Charles' parents did not survive the epidemic. With no hope of furthering his education, and heartbroken by the death of his parents, Charles found himself in the dark world of drug abuse.
Just as the Zimbabwean economy has not recovered, Charles has not mended. A visit to the rural homestead revealed a grimmer situation.
Three of Charles' half siblings are all graduates from various colleges and universities, but they spend their time tending to the family garden and looking after livestock. They are jobless.
With the crisis worsening in the midst of the Zanu-PF government's false promise to provide 2,2 million jobs, Charles and Paida find themselves hopeless. They join hundreds of thousands of a generation that has been most affected and traumatised by Mugabe's disastrous economic policies.
University of Zimbabwe lecturer and mental health practitioner, Clement Nhunzvi, who, in 2014, carried out a study titled Occupational Perspective on the Journey of Recovery from Substance Abuse Among Young Adult Zimbabwean Men, pointed to "unemployment, and economic frustration" experienced by youths as the chief driver of drug-related mental cases."

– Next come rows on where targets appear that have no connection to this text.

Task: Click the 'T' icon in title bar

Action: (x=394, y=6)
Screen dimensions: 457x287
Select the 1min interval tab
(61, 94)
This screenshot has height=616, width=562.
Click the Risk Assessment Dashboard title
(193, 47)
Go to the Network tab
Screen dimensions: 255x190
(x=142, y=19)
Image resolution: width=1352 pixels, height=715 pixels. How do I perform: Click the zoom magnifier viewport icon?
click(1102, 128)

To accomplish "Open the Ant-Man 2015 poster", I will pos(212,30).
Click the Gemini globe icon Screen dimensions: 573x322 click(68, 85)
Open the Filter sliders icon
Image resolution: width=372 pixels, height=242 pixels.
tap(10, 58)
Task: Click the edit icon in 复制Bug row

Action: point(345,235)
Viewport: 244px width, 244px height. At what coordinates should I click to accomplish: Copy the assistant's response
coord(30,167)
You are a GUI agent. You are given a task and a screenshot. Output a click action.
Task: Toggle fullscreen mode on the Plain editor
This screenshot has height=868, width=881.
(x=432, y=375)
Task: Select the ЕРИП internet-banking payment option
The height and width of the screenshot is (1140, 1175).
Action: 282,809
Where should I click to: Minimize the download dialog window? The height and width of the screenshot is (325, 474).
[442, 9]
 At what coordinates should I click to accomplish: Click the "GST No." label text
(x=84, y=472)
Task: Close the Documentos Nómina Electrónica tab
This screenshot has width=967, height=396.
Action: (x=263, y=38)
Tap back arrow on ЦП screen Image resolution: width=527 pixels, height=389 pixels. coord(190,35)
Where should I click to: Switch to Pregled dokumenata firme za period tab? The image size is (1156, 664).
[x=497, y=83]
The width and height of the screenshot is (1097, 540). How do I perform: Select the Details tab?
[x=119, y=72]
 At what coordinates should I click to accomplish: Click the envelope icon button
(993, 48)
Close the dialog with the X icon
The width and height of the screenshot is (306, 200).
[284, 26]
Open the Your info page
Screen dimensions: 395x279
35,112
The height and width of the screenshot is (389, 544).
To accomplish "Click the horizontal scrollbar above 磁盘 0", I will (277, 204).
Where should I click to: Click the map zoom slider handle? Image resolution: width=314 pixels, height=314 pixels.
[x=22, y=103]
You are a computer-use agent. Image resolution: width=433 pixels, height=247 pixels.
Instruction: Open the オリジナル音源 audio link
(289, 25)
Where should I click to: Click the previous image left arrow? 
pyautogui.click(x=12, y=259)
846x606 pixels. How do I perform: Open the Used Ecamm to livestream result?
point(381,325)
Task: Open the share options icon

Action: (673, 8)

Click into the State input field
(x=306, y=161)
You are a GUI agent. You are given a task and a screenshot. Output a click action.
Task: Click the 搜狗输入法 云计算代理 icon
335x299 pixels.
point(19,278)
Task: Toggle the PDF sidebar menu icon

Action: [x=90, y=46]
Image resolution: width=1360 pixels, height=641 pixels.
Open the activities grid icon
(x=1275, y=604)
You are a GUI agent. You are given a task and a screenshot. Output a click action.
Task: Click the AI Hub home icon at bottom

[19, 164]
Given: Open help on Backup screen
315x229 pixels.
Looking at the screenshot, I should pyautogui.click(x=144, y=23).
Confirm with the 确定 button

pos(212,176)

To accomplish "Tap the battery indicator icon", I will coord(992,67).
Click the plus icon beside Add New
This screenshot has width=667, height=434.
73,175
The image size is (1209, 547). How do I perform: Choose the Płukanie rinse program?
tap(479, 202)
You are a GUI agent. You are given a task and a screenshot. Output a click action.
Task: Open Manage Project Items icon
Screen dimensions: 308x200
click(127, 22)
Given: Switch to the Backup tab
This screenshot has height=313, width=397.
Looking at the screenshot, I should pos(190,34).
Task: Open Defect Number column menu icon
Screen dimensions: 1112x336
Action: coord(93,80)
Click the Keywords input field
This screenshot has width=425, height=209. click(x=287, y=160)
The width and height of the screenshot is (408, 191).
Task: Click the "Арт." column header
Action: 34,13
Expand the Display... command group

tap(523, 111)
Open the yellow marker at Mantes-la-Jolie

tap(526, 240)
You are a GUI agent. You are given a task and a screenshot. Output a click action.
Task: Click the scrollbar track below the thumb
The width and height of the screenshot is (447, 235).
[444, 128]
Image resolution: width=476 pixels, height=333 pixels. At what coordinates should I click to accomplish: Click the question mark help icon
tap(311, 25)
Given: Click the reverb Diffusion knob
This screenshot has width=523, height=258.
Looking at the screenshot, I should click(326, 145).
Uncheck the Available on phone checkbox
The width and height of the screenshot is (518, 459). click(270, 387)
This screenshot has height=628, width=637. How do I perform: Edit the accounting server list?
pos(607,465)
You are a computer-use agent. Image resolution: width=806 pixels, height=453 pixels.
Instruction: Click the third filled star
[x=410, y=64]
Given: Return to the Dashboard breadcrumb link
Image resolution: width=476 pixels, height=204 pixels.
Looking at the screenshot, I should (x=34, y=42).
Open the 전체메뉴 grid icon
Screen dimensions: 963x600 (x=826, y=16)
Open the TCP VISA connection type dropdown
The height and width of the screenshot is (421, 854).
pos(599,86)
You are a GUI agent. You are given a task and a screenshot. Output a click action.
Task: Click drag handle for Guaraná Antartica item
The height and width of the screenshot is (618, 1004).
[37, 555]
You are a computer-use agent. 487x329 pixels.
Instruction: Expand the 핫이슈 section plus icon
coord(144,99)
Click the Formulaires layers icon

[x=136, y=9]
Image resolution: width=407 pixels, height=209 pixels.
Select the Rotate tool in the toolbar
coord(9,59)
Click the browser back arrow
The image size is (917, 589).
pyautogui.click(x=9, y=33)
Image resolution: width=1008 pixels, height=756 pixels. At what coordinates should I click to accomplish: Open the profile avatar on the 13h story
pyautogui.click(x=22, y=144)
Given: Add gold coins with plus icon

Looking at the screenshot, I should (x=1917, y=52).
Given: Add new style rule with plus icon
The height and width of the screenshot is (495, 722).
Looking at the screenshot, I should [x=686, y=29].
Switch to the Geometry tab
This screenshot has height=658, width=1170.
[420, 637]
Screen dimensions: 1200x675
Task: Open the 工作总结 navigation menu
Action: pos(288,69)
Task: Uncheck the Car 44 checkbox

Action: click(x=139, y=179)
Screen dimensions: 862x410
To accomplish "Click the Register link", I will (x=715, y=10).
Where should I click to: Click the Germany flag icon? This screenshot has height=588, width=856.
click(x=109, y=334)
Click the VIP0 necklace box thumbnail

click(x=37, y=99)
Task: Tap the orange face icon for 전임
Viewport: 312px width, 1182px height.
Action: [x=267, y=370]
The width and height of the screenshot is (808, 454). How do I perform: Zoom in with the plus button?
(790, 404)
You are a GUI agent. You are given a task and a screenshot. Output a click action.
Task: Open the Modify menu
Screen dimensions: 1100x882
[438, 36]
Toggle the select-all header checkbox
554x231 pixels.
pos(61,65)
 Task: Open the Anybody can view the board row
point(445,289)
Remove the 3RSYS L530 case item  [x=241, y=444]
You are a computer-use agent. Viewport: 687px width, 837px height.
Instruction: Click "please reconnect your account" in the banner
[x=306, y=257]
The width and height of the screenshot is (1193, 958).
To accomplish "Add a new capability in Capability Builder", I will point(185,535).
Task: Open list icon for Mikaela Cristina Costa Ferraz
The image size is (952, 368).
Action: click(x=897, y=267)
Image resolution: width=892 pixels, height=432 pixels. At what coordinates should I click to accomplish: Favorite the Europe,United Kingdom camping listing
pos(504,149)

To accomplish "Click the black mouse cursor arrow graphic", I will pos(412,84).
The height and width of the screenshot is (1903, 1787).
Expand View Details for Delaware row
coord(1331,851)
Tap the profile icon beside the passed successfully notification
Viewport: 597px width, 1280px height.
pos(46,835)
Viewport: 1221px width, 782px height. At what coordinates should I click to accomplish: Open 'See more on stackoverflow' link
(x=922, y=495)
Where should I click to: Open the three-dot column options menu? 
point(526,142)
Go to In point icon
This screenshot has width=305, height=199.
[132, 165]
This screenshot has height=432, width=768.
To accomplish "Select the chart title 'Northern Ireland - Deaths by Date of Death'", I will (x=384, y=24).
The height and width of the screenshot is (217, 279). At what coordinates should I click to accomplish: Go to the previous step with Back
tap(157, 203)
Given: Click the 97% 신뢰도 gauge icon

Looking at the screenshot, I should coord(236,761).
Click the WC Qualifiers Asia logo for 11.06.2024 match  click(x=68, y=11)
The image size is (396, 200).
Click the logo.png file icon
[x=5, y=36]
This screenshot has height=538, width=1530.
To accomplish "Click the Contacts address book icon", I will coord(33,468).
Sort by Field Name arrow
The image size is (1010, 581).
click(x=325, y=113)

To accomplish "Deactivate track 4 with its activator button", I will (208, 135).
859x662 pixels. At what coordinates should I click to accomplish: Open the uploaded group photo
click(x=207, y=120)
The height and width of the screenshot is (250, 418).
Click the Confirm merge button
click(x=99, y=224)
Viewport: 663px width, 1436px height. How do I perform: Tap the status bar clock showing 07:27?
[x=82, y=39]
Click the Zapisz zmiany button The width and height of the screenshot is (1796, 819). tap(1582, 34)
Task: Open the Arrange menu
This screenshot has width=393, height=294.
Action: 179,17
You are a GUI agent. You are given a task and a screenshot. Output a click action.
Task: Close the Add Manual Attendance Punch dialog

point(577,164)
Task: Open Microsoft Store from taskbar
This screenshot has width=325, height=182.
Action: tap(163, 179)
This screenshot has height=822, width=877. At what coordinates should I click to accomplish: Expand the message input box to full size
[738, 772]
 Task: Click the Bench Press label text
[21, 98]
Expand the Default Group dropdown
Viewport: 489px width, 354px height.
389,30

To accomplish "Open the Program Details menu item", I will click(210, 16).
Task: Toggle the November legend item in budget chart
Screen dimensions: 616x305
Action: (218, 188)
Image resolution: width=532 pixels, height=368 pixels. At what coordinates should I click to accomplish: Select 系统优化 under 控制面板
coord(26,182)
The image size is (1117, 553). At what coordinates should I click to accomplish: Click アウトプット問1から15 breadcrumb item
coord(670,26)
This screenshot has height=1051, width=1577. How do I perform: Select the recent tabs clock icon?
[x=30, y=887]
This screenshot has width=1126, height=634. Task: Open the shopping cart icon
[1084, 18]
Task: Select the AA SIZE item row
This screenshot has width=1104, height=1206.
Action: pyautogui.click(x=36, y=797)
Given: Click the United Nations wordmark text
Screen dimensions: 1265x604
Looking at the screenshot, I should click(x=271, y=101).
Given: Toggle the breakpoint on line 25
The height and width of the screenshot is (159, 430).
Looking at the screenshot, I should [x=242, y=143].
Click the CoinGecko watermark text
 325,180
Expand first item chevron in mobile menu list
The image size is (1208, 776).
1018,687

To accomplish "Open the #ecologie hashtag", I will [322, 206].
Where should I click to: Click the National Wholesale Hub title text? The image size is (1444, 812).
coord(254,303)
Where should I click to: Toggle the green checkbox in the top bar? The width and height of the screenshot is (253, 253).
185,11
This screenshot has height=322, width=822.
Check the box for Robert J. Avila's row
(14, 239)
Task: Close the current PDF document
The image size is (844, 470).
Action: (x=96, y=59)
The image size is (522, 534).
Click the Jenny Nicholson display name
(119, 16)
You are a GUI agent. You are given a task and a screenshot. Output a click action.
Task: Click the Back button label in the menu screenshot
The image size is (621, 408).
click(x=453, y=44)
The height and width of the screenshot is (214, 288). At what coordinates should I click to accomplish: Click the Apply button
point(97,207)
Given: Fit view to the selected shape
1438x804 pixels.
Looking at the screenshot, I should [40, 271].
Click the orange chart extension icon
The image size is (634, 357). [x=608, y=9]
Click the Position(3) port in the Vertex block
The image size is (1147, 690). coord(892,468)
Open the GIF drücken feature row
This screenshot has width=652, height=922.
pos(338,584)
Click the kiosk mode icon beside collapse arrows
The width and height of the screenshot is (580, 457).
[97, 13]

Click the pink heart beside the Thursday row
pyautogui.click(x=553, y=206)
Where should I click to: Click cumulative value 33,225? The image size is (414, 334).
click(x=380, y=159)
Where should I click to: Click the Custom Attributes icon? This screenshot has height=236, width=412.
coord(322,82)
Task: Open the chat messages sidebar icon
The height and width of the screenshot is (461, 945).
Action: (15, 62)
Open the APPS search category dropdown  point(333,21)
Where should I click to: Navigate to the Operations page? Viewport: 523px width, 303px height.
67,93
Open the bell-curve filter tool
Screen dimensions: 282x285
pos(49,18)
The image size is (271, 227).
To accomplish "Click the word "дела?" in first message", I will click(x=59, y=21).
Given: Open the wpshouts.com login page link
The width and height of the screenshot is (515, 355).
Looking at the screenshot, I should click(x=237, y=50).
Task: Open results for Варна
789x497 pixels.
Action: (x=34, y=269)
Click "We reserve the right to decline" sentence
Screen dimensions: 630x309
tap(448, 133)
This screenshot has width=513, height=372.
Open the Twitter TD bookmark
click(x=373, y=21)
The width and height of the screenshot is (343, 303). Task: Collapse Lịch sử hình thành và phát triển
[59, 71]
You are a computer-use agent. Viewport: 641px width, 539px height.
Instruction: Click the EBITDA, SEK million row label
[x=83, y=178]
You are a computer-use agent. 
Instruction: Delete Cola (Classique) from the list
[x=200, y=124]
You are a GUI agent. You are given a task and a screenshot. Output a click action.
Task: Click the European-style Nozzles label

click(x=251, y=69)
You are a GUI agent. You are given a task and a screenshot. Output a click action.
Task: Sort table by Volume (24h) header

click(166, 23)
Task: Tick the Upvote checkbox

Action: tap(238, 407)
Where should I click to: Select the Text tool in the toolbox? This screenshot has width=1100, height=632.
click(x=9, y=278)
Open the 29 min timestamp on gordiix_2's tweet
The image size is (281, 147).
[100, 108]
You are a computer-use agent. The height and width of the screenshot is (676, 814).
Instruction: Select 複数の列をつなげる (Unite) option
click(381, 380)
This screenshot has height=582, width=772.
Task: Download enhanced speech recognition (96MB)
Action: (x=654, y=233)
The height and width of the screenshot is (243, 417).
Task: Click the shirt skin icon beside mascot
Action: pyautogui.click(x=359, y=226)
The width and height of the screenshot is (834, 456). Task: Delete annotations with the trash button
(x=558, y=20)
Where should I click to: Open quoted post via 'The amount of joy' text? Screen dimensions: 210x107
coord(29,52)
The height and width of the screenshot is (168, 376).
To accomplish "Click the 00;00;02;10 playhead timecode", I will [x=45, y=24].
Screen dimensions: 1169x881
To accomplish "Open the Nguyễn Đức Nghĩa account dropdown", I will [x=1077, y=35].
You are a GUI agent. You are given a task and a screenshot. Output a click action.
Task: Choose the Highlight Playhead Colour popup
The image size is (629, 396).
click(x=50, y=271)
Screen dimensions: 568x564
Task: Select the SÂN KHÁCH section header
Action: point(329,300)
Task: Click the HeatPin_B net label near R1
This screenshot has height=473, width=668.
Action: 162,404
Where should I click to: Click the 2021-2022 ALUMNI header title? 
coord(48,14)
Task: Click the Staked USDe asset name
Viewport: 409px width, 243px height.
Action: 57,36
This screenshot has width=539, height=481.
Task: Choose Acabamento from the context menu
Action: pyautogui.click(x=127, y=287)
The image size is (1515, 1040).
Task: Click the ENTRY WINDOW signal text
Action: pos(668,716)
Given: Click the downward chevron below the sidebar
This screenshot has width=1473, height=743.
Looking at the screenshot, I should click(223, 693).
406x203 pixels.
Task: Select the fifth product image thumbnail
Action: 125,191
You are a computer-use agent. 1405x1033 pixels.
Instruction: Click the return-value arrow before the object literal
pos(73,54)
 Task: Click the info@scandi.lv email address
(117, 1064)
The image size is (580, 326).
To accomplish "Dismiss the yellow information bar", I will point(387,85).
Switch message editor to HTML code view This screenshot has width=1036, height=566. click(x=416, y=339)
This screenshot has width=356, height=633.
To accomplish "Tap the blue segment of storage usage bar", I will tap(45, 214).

Back in Highfield, Paida dances in the bar. She wiggles her rounded hips, much to the awe of the male patrons. When she was still in Grade 1 at Chembira Primary School in Glen Norah, her teacher made her believe she could one day be a medical doctor.
Typical of an ambitious child then, she recalls how she loved the colour white, as she felt it associated her with the doctors' regalia. In 2008 her teachers and other civil servants, including doctors, were on long strikes and stayaways.
Many professionals were fleeing the country's deteriorating economic environment, leaving Paida and others to spend the better part of their time without any lessons. Despite this drawback, Paida's parents forged ahead and enrolled her at a private college, a privilege that was not accessible to many then.
In 2013, at 18, Paida passed her A Levels with eight points, not enough to get her to medical school. Watching other graduates roam the streets without jobs, Paida did not find an incentive to going to tertiary education. Instead, she fell pregnant and ended up with a toddler to look after, a broken heart, and the responsibility to look after her retired parents.